Leben zwischen Zündern, Kanonen und Gewehren

■ Vor 40 Jahren, am 15. Juli 1950, wurde Heckler & Koch ins Handelsregister zu Oberndorf eingetragen / Rüstungskonversion ist kaum ein Thema

Aus Oberndorf Erwin Single

Wen es als Besucher in das schwäbische Kleinstädtchen Oberndorf am Rande des Schwarzwaldes verschlägt, der kann dort ein „gesundes Reizklima“ genießen. Das verspricht zumindest der städtische Hochglanzprospekt seinen luftkurenden Gästen. Doch Oberndorf birgt weit gefährlichere Reizobjekte als nur die klare Schwarzwaldluft, die gelegentlich für böses Blut in der sonst so verschlafen wirkenden Ortschaft sorgen und die Gemüter weit darüber hinaus erregen: Zünder, Kanonen und Gewehre aus dem Stammsitz der Waffenhersteller Heckler & Koch (H & K) und Mauser. Dort, am Oberlauf des Neckars, liegt eines der weniger bekannten Zentren bundesdeutscher Rüstungsproduktion.

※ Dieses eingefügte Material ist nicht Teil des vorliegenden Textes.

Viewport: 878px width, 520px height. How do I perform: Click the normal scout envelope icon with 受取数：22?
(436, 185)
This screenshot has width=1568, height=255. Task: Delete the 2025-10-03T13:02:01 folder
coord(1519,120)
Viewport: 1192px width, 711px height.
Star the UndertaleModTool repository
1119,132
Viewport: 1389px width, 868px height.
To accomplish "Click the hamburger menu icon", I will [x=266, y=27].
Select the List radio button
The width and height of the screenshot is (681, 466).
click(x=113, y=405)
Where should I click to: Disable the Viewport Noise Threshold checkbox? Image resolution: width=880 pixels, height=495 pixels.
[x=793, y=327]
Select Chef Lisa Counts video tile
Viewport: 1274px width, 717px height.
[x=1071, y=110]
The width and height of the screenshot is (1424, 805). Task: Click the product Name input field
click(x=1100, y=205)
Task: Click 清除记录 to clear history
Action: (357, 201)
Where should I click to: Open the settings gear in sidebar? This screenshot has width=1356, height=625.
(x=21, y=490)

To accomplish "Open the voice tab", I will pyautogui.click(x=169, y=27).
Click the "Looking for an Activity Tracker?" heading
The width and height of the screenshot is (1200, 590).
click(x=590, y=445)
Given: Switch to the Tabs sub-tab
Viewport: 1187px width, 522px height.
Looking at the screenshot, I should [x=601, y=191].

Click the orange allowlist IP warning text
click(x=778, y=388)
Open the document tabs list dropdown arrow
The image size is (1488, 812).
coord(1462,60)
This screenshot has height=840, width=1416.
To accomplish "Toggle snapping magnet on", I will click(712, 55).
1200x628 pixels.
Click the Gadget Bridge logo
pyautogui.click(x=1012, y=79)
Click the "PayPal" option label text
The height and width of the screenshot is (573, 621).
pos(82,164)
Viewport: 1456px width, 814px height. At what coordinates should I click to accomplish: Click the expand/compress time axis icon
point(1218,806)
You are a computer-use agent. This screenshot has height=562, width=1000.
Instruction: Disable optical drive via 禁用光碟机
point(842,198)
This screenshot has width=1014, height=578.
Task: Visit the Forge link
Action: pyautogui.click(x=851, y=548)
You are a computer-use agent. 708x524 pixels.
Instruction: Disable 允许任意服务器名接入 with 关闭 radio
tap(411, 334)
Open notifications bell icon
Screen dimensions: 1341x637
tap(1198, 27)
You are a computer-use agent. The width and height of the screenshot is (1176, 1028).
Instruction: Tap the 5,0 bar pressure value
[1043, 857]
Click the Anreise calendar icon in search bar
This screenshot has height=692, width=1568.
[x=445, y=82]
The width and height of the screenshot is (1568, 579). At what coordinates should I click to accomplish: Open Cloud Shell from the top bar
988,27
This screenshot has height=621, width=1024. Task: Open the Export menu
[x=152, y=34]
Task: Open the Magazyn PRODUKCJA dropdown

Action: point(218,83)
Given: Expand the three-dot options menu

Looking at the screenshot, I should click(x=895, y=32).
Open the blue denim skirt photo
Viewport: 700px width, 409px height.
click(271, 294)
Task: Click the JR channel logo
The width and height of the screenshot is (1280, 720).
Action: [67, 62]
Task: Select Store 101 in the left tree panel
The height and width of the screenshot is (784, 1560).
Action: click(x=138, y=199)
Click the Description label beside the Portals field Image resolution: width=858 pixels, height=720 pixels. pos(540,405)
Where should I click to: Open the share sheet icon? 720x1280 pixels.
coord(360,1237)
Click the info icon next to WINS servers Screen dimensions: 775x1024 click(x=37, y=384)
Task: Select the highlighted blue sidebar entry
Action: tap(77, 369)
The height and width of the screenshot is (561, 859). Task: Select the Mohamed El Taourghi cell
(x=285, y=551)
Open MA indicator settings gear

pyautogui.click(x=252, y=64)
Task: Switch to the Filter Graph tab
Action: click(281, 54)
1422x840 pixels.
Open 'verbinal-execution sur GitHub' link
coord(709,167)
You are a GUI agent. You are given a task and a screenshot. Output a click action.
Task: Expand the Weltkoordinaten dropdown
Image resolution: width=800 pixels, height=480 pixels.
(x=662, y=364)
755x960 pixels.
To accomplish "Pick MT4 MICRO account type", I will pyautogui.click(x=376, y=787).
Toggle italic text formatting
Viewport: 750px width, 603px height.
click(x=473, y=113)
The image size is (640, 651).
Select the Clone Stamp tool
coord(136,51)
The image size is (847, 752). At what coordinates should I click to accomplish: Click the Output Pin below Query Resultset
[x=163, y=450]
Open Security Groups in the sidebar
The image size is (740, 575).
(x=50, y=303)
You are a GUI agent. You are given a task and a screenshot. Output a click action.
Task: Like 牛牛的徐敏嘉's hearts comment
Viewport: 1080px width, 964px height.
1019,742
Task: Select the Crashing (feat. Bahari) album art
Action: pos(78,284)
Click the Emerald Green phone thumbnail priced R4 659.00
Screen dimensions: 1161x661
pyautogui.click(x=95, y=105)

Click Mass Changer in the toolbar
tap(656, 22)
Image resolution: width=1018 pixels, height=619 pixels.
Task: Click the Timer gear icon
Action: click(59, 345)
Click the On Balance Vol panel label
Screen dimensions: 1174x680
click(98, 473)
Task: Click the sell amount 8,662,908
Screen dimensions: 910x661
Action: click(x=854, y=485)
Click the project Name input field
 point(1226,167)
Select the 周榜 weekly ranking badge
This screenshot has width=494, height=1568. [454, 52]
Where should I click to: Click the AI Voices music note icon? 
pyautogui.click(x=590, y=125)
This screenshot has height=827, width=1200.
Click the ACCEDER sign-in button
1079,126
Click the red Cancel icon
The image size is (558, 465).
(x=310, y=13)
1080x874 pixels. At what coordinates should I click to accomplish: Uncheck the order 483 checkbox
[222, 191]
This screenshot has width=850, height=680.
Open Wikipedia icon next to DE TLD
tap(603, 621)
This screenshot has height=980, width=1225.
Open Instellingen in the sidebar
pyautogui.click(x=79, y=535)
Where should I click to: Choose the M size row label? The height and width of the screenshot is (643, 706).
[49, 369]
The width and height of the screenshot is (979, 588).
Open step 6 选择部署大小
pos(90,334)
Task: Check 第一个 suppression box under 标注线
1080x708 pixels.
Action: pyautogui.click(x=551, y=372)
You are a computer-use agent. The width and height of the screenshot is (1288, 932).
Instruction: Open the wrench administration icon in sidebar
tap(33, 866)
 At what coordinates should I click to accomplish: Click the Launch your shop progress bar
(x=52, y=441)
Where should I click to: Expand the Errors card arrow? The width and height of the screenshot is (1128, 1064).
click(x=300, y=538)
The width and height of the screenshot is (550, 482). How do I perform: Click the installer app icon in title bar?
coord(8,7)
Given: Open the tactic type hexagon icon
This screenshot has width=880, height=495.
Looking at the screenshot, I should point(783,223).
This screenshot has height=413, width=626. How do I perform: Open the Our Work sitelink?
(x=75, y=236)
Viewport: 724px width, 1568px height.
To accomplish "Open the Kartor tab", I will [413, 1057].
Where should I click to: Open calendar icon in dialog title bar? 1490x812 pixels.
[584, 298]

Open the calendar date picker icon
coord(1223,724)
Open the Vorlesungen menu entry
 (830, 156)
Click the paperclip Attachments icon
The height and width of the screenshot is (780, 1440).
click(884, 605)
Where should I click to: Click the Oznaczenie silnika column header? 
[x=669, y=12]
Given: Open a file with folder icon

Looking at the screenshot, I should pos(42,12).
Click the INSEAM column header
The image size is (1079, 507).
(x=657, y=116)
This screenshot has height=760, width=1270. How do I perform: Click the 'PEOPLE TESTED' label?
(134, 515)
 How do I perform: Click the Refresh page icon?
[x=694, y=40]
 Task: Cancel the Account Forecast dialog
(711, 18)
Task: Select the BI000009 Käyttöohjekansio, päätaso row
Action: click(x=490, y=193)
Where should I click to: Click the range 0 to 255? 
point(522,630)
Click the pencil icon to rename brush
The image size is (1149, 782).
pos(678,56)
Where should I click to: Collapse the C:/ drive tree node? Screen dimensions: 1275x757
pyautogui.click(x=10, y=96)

„Die Atmosphäre hier ist hoch sensibel“, schildert der evangelische Pfarrer Peter Rauscher, „schließlich will sich niemand als Militarist abstempeln lassen.“ Sie fühlten sich bei jeder Gelegenheit angegriffen. Dabei lebt Oberndorf von seiner Rüstungsindustrie: Rund die Hälfte aller dort ansässigen Erwerbstätigen arbeitet in einer der beiden Betriebe, die ihr Geld zum Großteil mit militärischer Fertigung machen. Der geschätzte jährliche Rüstungsumsatz liegt bei Mauser bei rund 140 Millionen DM, bei H & K um 150 Millionen DM.

In der schon legendären Schußwaffenfabrik Mauser, heute ein zur Diehl-Gruppe zählendes modernes Technologieunternehmen, werden Bordkanonen für Kampfflugzeuge wie den Tornado und für Flugabwehrpanzer hergestellt; dort arbeitet die Hälfte der knapp 1.400 Beschäftigten. Bei H & K, auf das Produzieren von soliden Gewehren und Handfeuerwaffen spezialisiert, erreicht der Rüstungsanteil mit etwa 1.500 Beschäftigten sogar 90 Prozent.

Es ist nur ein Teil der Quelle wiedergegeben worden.